The development of personalised medicines provides an opportunity for the industry and regulators to explore new ways of collaborating, which could benefit everyone. Furthermore, such therapies typically target areas of high unmet need, for which there is either no current treatment or treatments that fail to deliver effective results.
Targeting outcomes refers to utilising the vast amount of available real world data to track treatment response and provide insight into the clinical and social benefits offered by medicines. Ultimately this will aid in demonstrating the value of medicines and approval of reimbursement relative to this. Unlocking the potential of targeted outcomes requires the healthcare system to shift towards a more transparent and collaborative data sharing model, which will provide mutual benefit to all.
A number of speakers at the conference gave fascinating insights into the importance of following the science. These included breaking down internal divisions to ensure that pharmaceutical researchers and diagnostics experts can work together in an intellectual property (IP)-free environment, enabling R&D teams to look at therapeutic targets from a combined drug and diagnostic stance. Another approach was to simplify the organisational structure, change the attitudes of staff and develop much closer links to academia, creating innovation hubs which bring the company closer to science.
There was a lot of discussion at the conference about risk-sharing models, specifically around the area of adaptive licensing. Such mechanisms would allow innovative therapies to be launched earlier into the market, as long as agreement can be reached around potential risk, availability and pricing.
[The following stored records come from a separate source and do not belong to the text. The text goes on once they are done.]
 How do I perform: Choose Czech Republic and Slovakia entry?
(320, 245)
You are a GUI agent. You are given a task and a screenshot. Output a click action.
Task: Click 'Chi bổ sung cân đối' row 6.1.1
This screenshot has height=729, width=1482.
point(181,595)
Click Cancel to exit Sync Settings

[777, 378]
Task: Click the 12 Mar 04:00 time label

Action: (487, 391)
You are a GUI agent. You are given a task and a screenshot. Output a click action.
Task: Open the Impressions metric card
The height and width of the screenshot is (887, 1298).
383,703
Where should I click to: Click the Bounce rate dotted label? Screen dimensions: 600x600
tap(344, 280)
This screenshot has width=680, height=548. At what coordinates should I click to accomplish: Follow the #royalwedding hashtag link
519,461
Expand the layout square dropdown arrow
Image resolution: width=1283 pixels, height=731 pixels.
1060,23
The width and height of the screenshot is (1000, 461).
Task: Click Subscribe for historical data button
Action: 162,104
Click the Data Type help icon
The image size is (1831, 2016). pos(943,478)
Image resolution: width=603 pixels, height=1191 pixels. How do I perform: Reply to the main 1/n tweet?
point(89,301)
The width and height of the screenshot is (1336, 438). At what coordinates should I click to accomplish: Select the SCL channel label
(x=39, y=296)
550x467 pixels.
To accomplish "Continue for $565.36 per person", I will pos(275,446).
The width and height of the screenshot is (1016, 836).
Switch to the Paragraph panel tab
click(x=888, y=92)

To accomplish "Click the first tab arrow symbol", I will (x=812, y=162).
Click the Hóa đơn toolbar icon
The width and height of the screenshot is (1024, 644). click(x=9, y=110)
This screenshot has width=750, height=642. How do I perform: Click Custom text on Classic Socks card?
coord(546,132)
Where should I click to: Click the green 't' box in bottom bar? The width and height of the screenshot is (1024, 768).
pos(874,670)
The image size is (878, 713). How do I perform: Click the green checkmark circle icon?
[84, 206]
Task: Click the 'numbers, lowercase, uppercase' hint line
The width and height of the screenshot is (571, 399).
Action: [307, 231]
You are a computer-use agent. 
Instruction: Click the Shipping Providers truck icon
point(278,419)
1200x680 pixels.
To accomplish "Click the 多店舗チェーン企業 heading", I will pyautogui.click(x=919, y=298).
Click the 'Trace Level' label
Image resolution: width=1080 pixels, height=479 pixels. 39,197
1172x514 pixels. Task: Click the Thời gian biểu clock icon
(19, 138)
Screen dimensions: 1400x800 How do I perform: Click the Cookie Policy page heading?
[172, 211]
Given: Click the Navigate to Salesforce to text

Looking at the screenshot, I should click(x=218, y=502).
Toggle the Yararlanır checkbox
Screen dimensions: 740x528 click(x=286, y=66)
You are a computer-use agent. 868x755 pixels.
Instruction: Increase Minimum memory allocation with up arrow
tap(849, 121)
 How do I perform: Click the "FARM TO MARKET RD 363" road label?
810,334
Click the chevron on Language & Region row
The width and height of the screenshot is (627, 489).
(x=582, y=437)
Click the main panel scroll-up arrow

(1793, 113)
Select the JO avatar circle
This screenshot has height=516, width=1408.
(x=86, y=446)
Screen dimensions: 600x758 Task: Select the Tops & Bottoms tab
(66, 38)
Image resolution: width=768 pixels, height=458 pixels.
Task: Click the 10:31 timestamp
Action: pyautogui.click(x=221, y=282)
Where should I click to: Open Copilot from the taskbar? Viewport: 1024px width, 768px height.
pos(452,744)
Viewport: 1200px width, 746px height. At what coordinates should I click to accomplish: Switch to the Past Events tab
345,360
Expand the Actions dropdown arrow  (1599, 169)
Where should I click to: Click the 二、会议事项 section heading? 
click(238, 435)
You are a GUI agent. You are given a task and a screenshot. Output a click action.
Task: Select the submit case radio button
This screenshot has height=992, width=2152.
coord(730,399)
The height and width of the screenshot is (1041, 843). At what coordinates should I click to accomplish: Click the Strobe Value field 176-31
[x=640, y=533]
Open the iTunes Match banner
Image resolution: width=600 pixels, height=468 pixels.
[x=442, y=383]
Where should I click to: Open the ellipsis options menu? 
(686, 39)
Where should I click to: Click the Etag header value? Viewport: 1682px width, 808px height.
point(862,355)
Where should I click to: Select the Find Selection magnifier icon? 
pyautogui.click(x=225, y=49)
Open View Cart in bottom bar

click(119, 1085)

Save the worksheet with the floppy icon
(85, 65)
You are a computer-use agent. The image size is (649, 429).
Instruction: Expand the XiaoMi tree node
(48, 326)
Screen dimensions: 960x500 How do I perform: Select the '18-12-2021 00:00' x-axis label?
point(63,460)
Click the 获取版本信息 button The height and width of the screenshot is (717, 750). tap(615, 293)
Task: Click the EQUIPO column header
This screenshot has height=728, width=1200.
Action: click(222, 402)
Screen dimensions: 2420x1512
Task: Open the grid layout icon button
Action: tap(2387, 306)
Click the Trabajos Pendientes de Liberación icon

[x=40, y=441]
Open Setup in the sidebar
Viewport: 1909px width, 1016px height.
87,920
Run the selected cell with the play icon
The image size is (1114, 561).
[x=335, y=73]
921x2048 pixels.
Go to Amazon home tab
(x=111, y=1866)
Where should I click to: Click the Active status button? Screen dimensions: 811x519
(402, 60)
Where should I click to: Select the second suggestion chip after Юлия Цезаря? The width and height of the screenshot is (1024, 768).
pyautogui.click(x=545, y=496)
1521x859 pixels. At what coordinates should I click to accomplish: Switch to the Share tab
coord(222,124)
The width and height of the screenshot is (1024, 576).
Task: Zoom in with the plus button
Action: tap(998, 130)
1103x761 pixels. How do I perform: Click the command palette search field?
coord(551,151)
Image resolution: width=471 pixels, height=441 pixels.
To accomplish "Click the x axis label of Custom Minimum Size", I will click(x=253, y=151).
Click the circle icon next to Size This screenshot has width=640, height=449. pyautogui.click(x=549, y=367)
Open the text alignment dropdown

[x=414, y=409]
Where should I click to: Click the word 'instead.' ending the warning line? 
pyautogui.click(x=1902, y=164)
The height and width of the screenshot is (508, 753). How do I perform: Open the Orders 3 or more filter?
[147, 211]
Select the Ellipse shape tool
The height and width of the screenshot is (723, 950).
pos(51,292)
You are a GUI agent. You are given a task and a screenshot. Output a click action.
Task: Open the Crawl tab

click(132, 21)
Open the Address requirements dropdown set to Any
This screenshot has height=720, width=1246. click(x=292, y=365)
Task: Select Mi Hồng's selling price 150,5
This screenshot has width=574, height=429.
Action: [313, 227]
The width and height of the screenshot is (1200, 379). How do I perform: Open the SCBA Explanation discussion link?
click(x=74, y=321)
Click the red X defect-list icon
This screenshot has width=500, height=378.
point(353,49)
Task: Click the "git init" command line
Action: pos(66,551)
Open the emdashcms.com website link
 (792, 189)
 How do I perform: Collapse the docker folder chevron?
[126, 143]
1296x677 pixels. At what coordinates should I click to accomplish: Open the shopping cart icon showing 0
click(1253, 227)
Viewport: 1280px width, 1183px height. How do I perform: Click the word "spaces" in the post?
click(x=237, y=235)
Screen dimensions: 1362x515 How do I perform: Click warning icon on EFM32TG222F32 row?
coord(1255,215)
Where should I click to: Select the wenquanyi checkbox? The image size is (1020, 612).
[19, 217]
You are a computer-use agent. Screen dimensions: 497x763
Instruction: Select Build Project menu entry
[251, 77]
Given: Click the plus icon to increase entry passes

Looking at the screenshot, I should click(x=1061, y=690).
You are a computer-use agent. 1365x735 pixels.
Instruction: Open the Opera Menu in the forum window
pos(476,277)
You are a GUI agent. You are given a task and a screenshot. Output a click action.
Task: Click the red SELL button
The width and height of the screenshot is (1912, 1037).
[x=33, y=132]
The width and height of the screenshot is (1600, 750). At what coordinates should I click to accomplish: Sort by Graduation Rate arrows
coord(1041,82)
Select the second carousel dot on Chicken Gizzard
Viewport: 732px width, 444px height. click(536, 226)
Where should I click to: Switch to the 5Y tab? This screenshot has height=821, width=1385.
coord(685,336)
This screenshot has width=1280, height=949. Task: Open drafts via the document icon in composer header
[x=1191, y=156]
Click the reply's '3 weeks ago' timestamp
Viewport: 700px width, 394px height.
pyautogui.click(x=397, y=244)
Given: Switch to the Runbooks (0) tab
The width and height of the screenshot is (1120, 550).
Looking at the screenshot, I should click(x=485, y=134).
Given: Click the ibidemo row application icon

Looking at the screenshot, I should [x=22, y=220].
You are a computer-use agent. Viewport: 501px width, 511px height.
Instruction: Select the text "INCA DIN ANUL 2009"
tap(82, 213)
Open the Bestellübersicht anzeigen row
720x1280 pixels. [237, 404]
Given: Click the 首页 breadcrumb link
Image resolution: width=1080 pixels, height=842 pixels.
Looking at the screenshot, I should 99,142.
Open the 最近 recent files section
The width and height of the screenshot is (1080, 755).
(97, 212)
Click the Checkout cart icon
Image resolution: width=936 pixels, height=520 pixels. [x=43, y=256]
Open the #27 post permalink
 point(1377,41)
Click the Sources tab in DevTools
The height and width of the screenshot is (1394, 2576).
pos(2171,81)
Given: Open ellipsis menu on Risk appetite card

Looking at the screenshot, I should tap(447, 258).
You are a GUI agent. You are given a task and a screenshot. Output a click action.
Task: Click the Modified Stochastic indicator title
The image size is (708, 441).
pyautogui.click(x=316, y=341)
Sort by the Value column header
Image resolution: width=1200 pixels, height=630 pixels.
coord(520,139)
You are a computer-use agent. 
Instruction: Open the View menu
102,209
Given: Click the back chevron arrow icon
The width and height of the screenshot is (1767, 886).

The advantages to the industry include:
- gaining earlier marketing authorisation
- the ability to collect real world evidence by obtaining timely feedback on a therapy’s impact in the real world setting as opposed to using controlled clinical trials
- sharing risk with regulators
- removing the need for expensive and time-consuming late stage trials
- generating returns earlier in the development lifecycle
- more rapid uptake of innovation.
The advantages for patients, payers and regulators include:
- earlier access to innovative new medicines
- flexibility around pricing – the idea being as part of the risk-share, drugs are launched at a lower price
- real world data which is more reflective of patient outcomes is collected earlier
- the true value of the drug becomes apparent earlier.
Overall this suggests that the direction of travel for biopharmaceutical innovation should be a win-win for everyone concerned.